The deceased became unwell on 8th March 2001, suffering from abdominal pain and vomiting. On 9th March, her GP diagnosed her with a viral gastro-intestinal infection. She was then taken to Glasgow Emergency Medical Services, where she was diagnosed with haematemesis and transferred to the Victoria Infirmary. She was ultimately diagnosed with oesophagitis and on 14th March she was discharged from hospital with medication. On returning home, she continued to feel unwell and on 16th March, she was examined by a doctor at home.
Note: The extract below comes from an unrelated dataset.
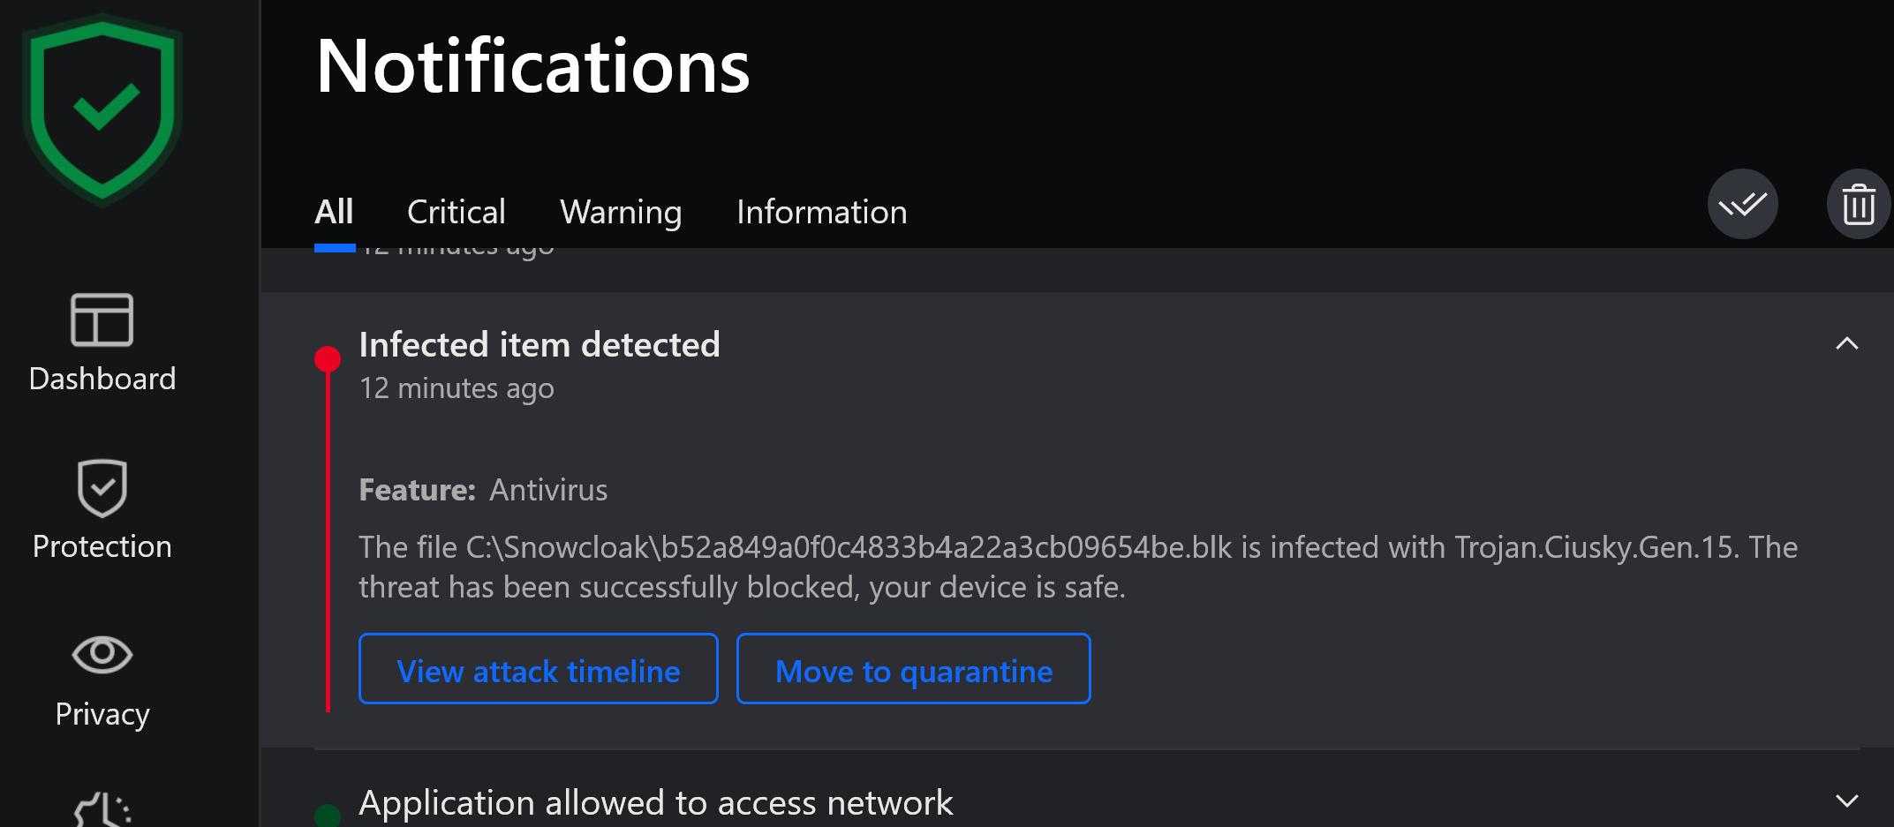Click the red critical indicator dot
1894x827 pixels.
point(328,358)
She then collapsed at around 5.45am on 17th March. Her father tried to revive her with mouth-to-mouth resuscitation and heart massage and an ambulance was called. However, her pulse had stopped by the time paramedics arrived and she was pronounced dead at 6.56am at the Victoria Infirmary.
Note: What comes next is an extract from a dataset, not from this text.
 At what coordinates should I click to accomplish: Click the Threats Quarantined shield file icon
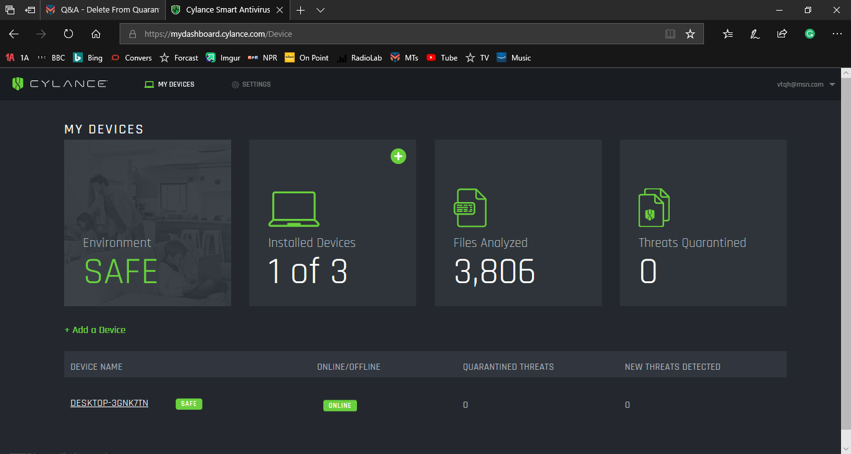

Having heard evidence, the Sheriff noted that no criticism could be levelled at the standard of care Kirsty received while in hospital, nor of her medical examination at home. It was also noted that she had a very rare congenital condition which caused the bowel to herniate and become obstructed.

The Sheriff found that Kirsty had been discharged from hospital prematurely and that delaying her discharge may have led to surgical intervention, which would have saved her life. There were a number of indicators during her period in hospital that, if taken into account, may have led to the diagnosis of her underlying condition and should have prevented her discharge from hospital. However, the Sheriff declined to find that there was a systemic failure in terms of section 6(1)(d).